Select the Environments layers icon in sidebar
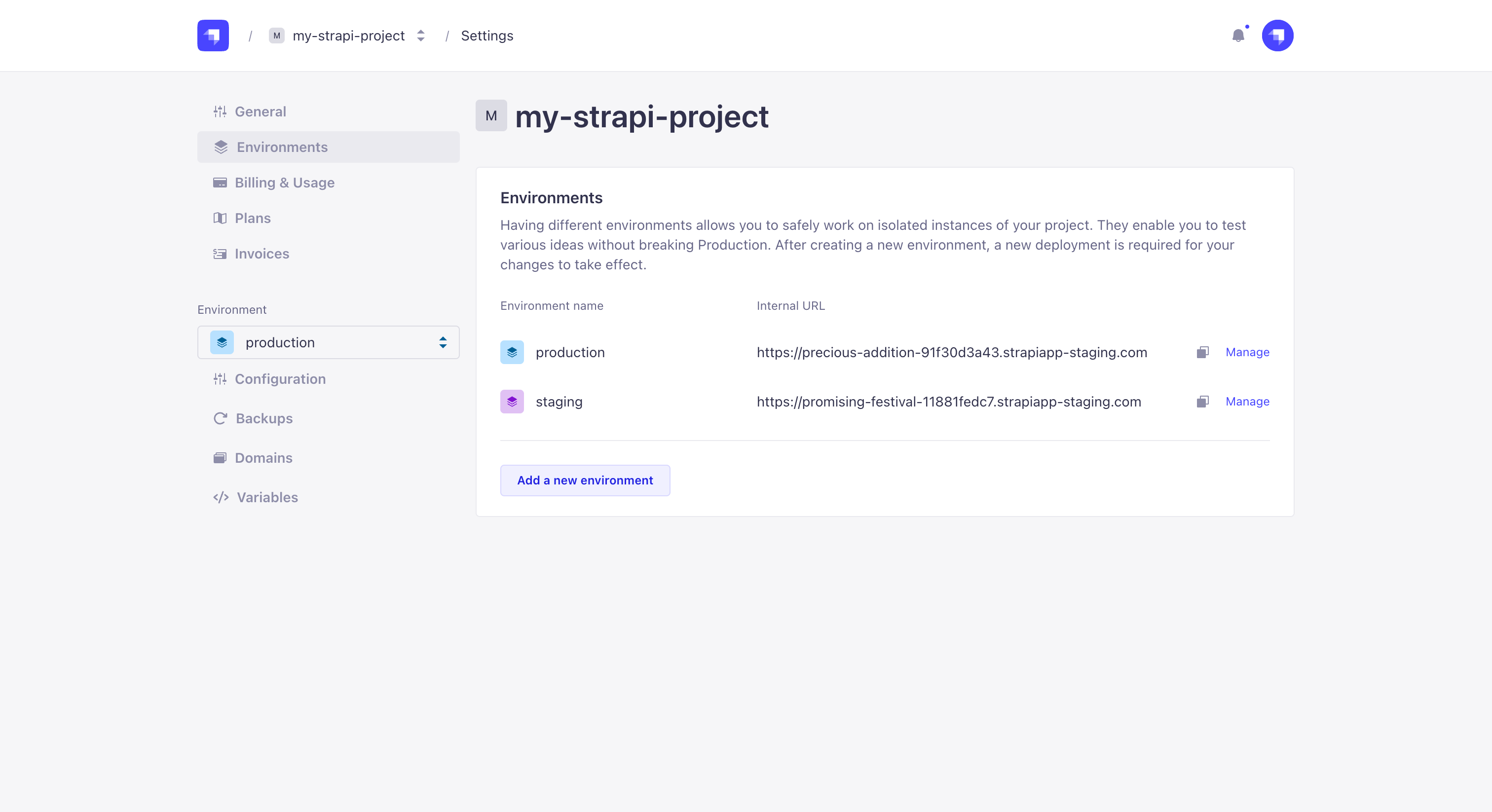(221, 147)
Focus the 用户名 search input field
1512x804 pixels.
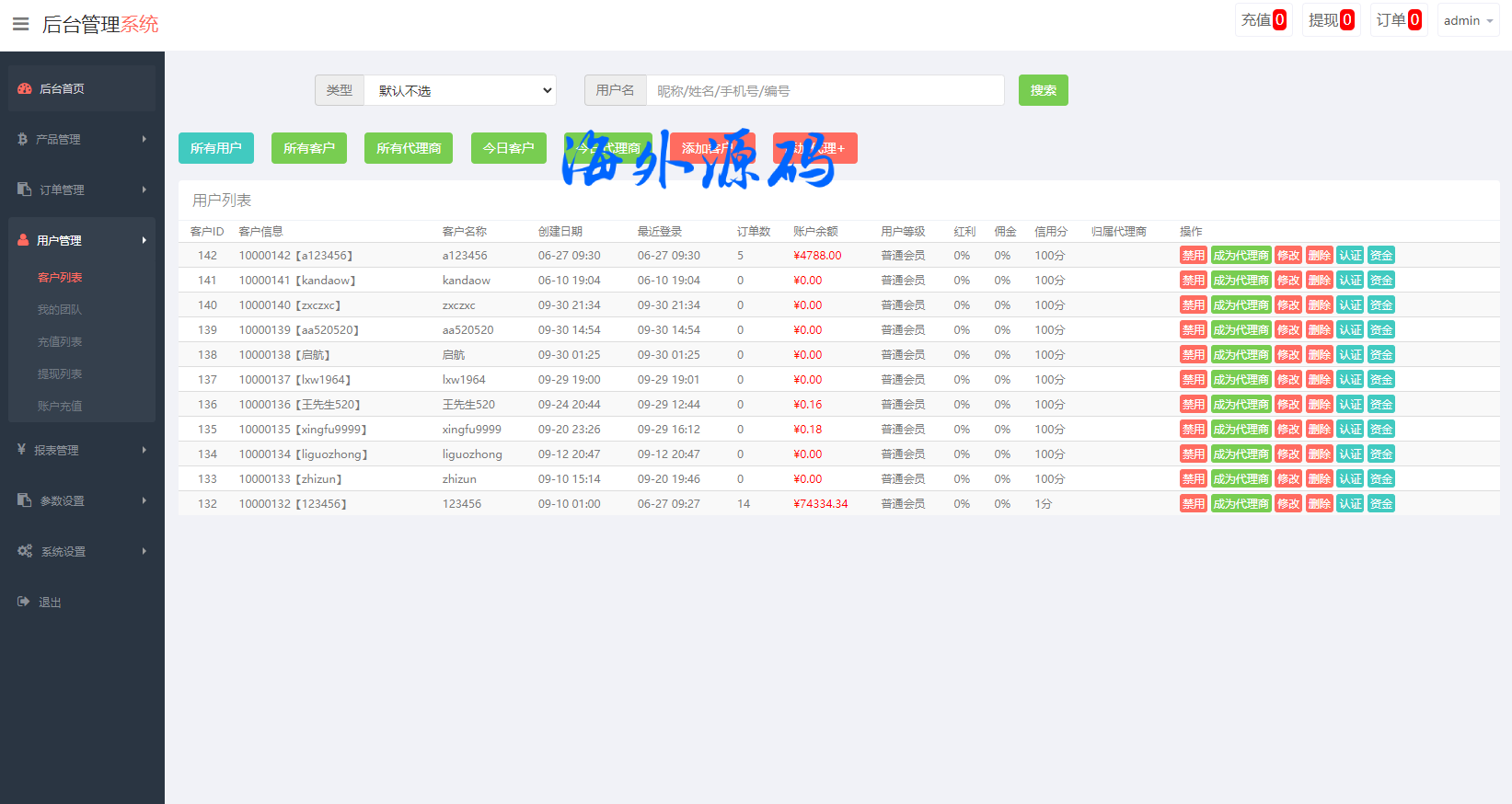[x=825, y=90]
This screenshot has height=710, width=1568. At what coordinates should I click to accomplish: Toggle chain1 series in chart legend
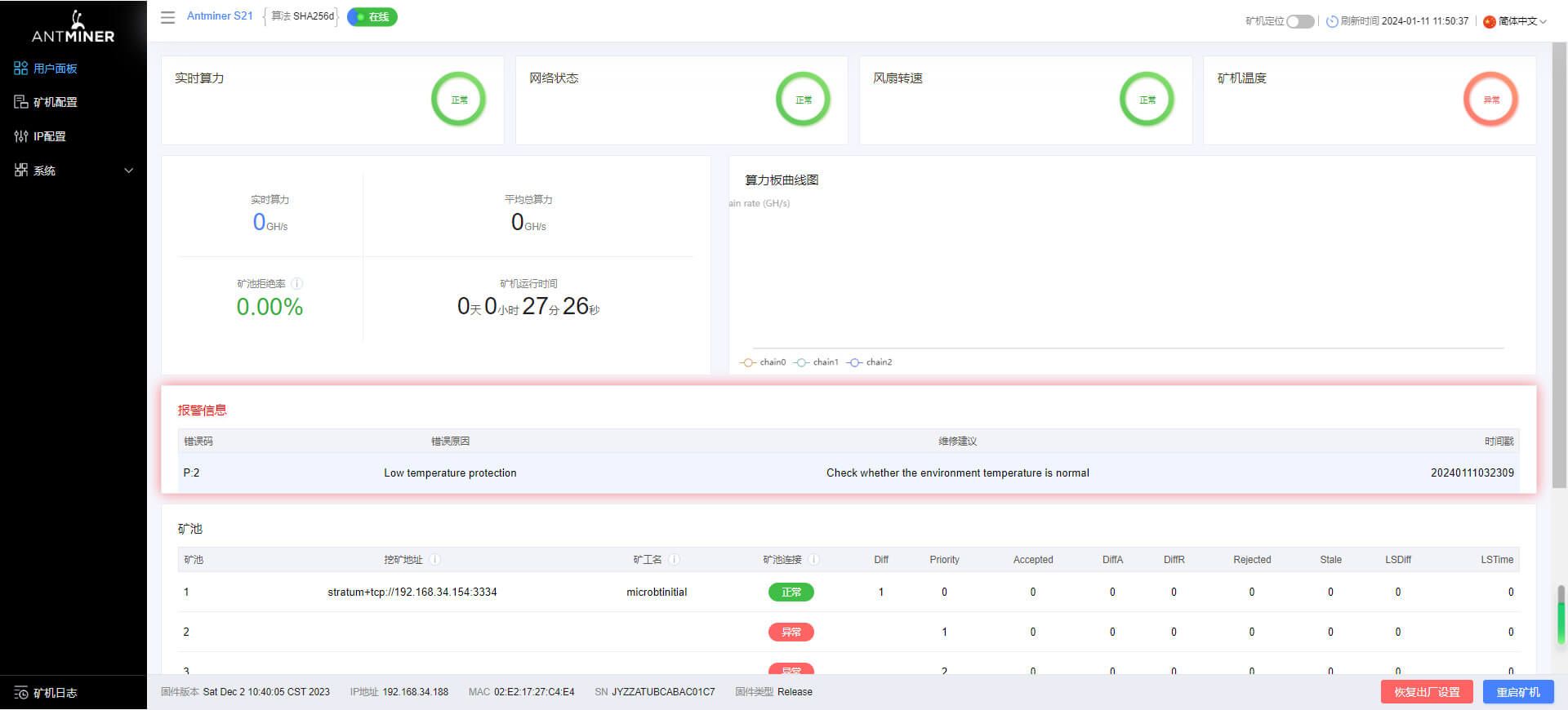(817, 362)
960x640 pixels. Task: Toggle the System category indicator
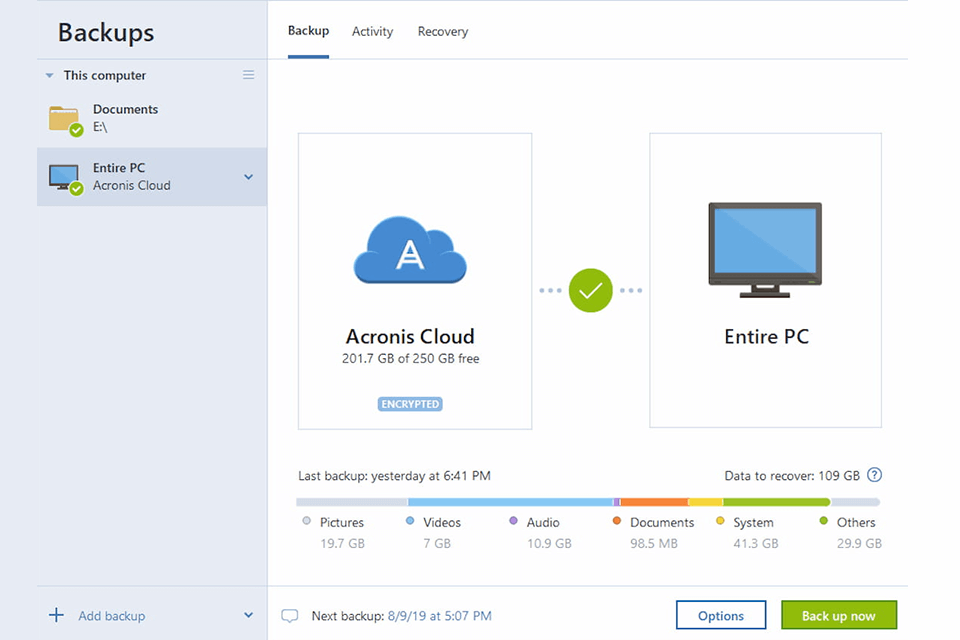pyautogui.click(x=718, y=521)
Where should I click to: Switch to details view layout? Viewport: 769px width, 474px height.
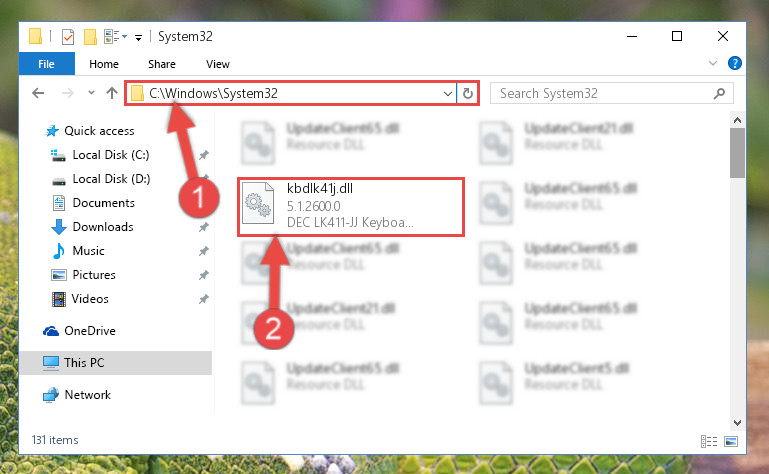(709, 441)
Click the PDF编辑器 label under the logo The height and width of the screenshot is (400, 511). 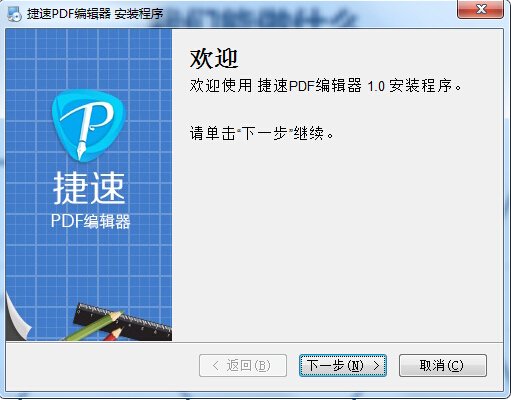pos(90,221)
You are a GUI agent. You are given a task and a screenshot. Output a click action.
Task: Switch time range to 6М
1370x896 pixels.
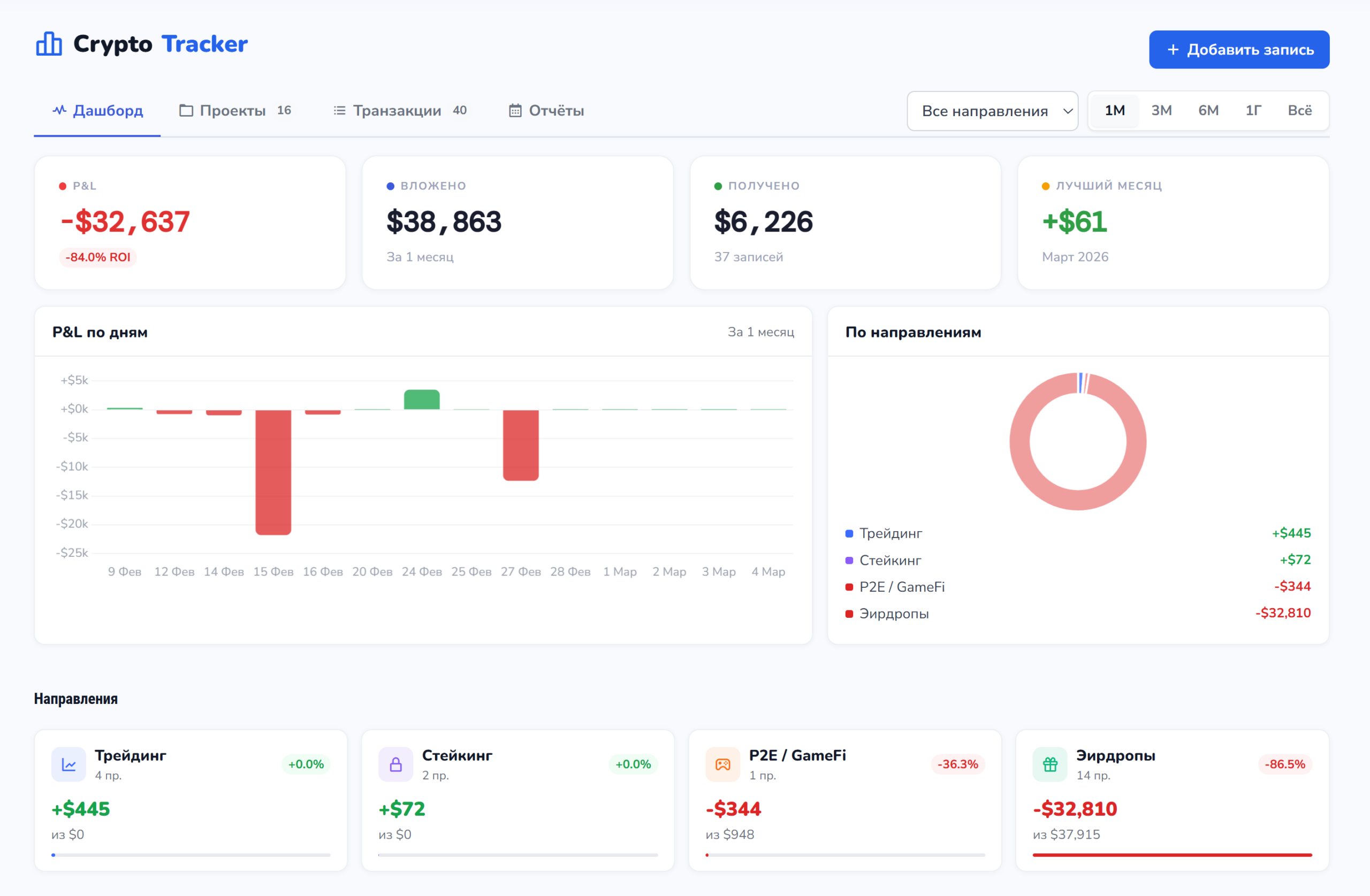point(1208,111)
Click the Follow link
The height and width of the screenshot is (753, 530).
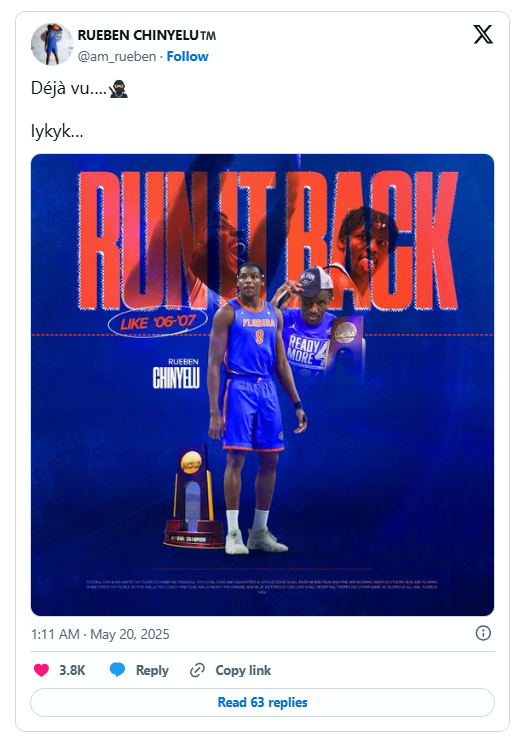coord(187,57)
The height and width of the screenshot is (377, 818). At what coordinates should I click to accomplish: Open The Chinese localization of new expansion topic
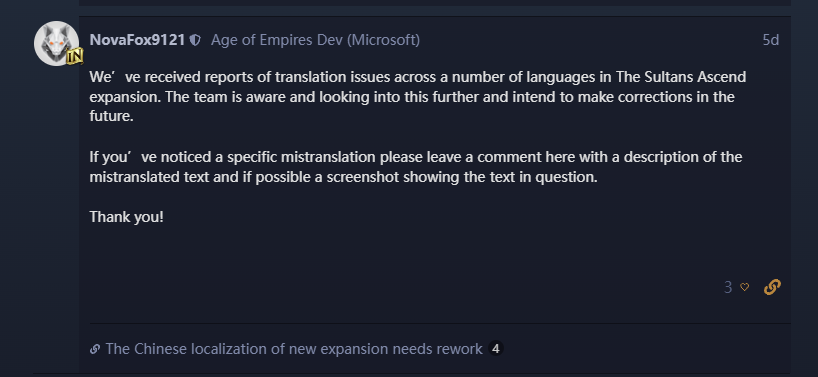[294, 349]
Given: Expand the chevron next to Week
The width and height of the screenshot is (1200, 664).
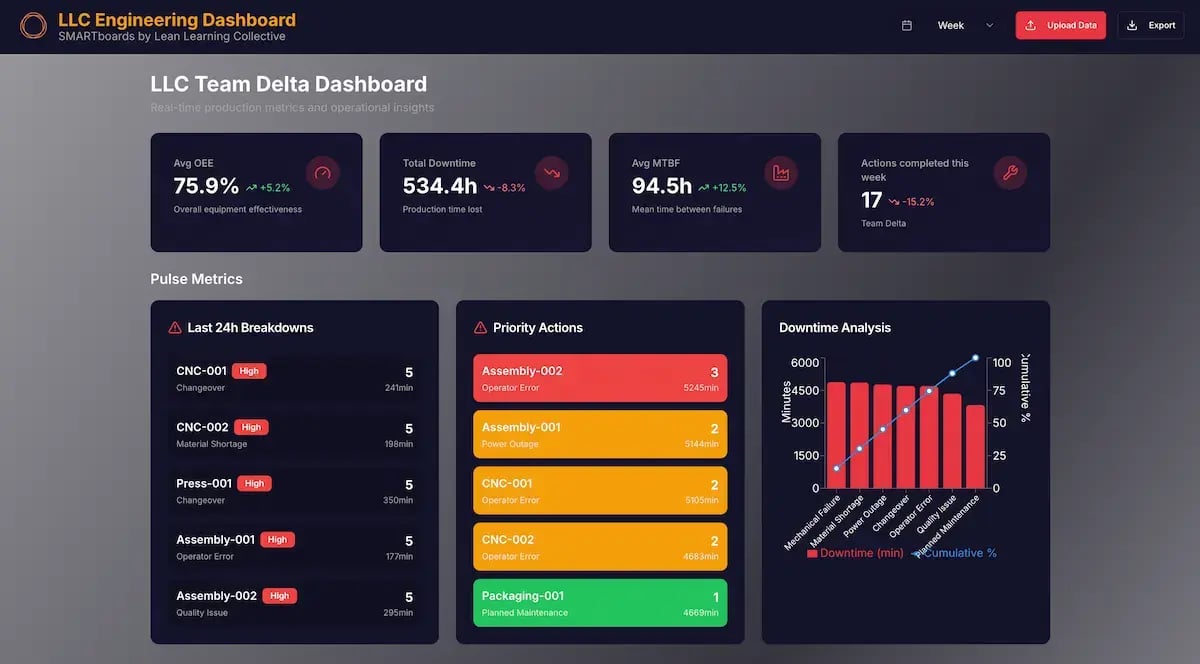Looking at the screenshot, I should 990,26.
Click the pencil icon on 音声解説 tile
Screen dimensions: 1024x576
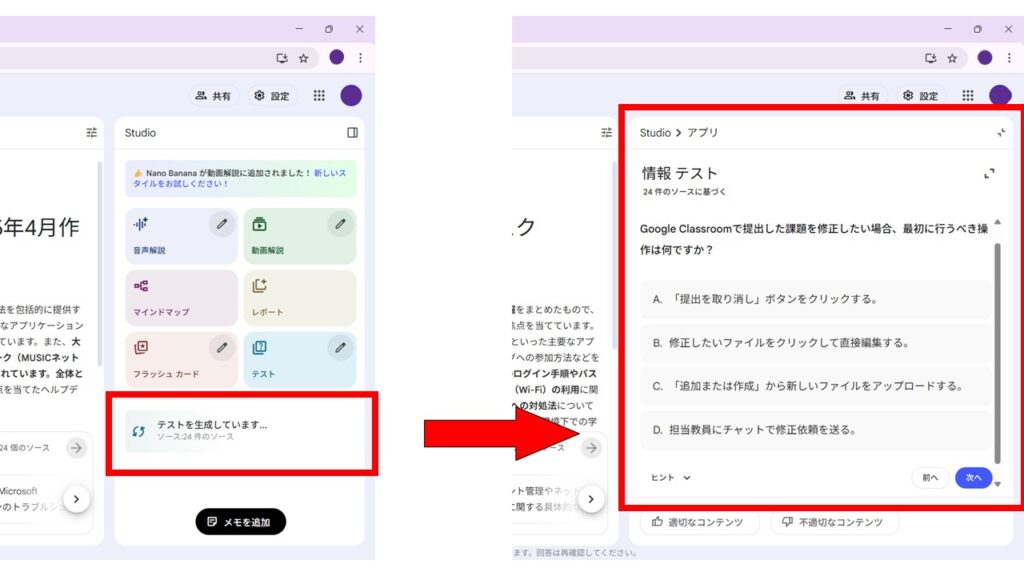point(222,224)
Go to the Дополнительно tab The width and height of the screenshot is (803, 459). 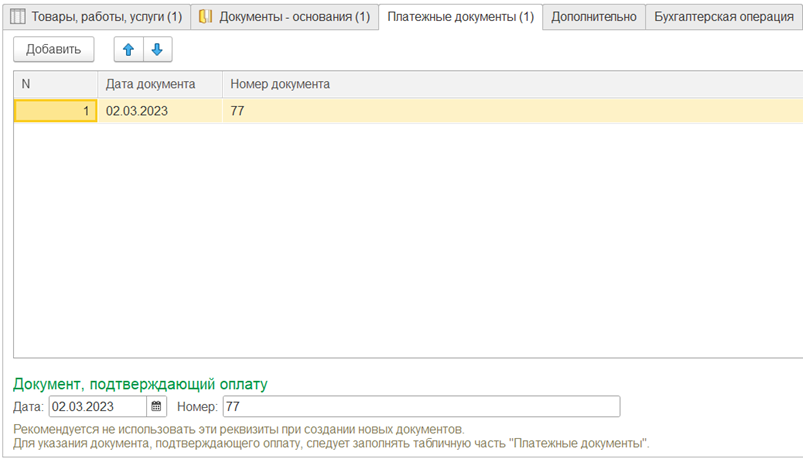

================

Copy out the listing word for word from the line with "The height and width of the screenshot is (377, 818)." to the line with "Looking at the screenshot, I should 990,26.", including both of those lines, and leave out the pictures.

The height and width of the screenshot is (377, 818). At what coordinates should I click to accomplish: Open The Chinese localization of new expansion topic
[294, 349]
Given: Expand the chevron next to Week
The width and height of the screenshot is (1200, 664).
Looking at the screenshot, I should 990,26.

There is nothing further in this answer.